From the matrix of memory, Szirtes veers into the subconscious realm of dreams in the section “The Dream Hotel.” Like watching the swiftly moving landscape from behind a car window, the poems in the section are narrative flashes of colors and visions in which people and places are temporarily invented before being replaced. Stylistically, Szirtes expands his range and does not maintain a fixed rhyme scheme or length (except in the “Black Sea Sonnets” portion). The poems are as much revealed by their colors as they are concealed, for they are dynamic and constantly change direction just like the mind. Szirtes begins “Turquoise”:
Good to have reached the turquoise age.
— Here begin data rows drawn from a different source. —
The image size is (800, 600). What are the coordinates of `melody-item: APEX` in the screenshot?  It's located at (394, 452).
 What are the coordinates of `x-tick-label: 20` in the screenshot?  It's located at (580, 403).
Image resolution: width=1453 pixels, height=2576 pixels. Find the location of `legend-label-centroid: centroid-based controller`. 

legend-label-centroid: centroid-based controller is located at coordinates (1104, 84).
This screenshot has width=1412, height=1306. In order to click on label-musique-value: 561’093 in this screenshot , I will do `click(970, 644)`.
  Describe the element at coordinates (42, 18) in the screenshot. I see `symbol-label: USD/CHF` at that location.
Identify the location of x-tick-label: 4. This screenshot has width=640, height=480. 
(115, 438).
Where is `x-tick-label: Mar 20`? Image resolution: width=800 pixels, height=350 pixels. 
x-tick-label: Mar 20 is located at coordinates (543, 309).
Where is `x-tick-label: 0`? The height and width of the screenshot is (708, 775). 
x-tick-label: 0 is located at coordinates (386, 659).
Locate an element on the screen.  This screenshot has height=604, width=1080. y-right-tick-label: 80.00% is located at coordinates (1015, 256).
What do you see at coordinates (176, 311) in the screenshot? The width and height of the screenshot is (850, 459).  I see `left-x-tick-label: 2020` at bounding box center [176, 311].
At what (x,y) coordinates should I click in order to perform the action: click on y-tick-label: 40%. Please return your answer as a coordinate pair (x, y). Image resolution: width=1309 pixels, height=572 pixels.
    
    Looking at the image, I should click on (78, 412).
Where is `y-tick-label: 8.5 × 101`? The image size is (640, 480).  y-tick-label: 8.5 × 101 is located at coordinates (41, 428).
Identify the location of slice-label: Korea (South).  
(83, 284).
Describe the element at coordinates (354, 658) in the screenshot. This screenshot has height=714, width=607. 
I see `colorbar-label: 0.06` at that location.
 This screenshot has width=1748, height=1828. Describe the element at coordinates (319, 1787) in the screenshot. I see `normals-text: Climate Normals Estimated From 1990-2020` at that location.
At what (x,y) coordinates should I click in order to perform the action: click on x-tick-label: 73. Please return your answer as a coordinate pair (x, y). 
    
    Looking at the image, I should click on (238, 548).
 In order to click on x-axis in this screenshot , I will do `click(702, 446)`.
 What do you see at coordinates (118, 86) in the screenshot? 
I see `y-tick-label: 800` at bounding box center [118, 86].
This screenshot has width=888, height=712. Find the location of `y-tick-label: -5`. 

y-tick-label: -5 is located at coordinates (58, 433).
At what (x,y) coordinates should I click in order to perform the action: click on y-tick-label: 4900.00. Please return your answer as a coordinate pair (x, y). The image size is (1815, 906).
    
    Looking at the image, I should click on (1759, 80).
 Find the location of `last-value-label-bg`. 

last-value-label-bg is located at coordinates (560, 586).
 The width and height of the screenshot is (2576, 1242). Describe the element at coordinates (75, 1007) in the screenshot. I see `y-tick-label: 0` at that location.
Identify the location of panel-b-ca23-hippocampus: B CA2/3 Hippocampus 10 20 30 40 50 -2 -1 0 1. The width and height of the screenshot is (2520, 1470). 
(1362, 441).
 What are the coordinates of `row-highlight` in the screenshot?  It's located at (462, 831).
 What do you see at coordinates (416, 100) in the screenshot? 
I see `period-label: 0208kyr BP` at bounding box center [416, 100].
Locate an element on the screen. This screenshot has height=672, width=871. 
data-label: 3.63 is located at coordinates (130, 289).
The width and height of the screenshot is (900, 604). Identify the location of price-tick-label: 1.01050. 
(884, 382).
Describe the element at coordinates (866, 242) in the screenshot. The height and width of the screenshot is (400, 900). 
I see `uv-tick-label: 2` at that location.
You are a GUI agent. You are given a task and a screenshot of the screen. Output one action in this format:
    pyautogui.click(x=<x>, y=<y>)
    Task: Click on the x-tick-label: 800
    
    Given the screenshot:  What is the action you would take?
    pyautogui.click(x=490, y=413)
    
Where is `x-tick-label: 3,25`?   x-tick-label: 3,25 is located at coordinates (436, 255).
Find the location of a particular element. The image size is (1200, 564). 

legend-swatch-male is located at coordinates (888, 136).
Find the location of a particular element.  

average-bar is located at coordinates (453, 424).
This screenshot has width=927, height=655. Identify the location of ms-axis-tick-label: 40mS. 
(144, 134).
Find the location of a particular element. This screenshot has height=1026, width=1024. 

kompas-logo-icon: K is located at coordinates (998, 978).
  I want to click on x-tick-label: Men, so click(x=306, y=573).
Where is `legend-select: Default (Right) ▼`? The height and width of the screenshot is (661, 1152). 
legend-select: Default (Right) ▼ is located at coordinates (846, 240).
Not green
not blue but something in between, this
smoky crystalline concentration, clean
as an iceberg, astringent as the kiss
of water on iron
and three stanzas later has changed the meditation entirely: “Our knees are stiff, getting up is a pain. / We take care of our bowels, eat sensibly, / nothing too spicy after nine.” In the realm of Technicolor dreams, Szirtes places himself back into the subconscious of humanity after the purging of his memory-tortured soul in the previous section. Ever in control of the scene, Szirtes allows the reader glimpses into the lives of others before fast-forwarding the extensive poetic movie he is creating, such as in “Zoë and Neil” when he writes with startling precision, “After the baby died it was as if her heart / had been drawn out on a string through her eyes, / and there was no more rest for them, together or apart.” Not only is Szirtes able to capture his personal pain, but he convincingly inserts his voice into the vast canvas of humanity.
The final section, “Accounts,” includes the final kaleidoscope of poems that vary from each other in tone and style. Szirtes shows his versatility in writing on subjects ranging from an art exhibit to a characterization of mythical personalities in “The Morpheus Annotations,” and the sardonic prophecy in the poems of “Decades.” He even reveals his sense of humor in “The Glove Puppet's Inquisition”: “Fancy having a hand up your backside / all your life! To be so filled with Hand / that hand is all and all. / This is a religious proposition.”
With such a diversity of subjects and tones, it is difficult to accurately classify George Szirtes's latest collection; however, the power of memory and its repercussions are undercurrents throughout the very different sections of poetry. Though his familial recollections are sometimes painful, Szirtes writes each poem as a tribute to the past carved in the perspective of the present. His reel of images constantly rotates with flashing images, but he is able to maintain a sense of reality in these recollections, for as he reveals in the title poem, “Here I find lost bits of my heart.”